Many animals from different phyla have, embedded in their pliable connective tissues, small bits of stiff material known as spicules. The tensile behaviour of spicule-reinforced connective tissues from various cnidarians and sponges, as well as of model spiculated ‘tissues’, is here investigated in order to elucidate the effects on mechanical properties of spicule size and shape, and of their packing density and orientation within a tissue. The main conclusions are: 1. Spicules increase the stiffness of pliable connective tissues probably by mechanisms analogous to those by which filler particles stiffen deformable polymers-local strain amplification, and interference with molecular re-arrangement in response to a load. 2. The greater the volume fraction of spicules, the stiffer the tissue. 3. The greater the surface area of spicules per volume of tissue, the stiffer the tissue.
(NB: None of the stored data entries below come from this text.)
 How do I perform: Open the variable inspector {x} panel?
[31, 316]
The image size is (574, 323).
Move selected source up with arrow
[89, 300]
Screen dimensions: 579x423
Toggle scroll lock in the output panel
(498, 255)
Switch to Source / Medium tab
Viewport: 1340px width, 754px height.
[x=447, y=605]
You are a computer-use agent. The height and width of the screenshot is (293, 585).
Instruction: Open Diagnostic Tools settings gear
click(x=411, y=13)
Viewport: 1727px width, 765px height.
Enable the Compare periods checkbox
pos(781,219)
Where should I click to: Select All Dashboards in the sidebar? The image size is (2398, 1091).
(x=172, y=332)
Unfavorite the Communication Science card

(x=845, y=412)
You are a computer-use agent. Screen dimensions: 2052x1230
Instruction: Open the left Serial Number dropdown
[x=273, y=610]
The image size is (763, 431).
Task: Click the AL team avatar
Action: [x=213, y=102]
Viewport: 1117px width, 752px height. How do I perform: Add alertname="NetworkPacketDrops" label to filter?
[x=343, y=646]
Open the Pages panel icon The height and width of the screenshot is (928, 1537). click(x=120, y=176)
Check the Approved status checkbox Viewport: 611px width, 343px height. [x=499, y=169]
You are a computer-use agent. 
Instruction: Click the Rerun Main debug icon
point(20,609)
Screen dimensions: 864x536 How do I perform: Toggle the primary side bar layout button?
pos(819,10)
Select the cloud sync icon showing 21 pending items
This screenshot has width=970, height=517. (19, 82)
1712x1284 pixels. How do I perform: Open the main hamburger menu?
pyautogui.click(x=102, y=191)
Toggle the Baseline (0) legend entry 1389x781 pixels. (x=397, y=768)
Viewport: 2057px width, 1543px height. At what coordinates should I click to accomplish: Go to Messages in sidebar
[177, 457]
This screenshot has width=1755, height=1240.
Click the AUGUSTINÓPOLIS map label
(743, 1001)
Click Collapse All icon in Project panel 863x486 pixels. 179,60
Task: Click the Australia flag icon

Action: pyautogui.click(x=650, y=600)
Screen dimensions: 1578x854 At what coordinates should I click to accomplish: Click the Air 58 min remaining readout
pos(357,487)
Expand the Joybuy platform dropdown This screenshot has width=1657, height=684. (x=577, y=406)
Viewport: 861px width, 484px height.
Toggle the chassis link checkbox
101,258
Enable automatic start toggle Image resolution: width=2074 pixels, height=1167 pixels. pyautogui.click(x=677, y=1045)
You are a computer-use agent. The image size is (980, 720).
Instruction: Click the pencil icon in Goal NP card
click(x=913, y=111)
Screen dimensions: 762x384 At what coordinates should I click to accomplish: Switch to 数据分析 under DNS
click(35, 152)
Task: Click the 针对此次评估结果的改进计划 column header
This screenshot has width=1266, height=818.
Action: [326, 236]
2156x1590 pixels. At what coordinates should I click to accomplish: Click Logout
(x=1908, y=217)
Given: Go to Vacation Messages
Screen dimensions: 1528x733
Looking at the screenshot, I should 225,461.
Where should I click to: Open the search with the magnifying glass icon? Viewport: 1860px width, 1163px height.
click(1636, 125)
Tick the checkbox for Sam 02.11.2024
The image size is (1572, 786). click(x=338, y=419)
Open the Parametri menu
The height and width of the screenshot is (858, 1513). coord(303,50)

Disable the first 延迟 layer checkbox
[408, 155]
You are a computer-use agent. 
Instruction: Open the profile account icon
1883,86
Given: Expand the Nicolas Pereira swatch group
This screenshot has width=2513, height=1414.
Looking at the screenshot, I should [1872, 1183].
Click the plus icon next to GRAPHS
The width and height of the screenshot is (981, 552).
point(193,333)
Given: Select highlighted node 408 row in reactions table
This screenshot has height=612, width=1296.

Thus, a given volume of spicules of high surface-area-to-volumeratio (S/V) have a greater stiffening effect than does an equal volume of spicules of low S/V. Furthermore, a high volume fraction of large spicules in a tissue can have the same stiffening effect as a lower volume fraction of smaller spicules. 4. Spicules that are anisometric in shape have a greater stiffening effect parallel to their long axes. 5. Spicules with very high aspect ratios appear to act like reinforcing fibres-stress is transferred by shearing from the pliable matrix to the stiff fibres, which thus bear in tension part of the load on the composite. 6. Spicule-reinforced tissues exhibit stress-softening behaviour, which is more pronounced in heavily spiculated tissues.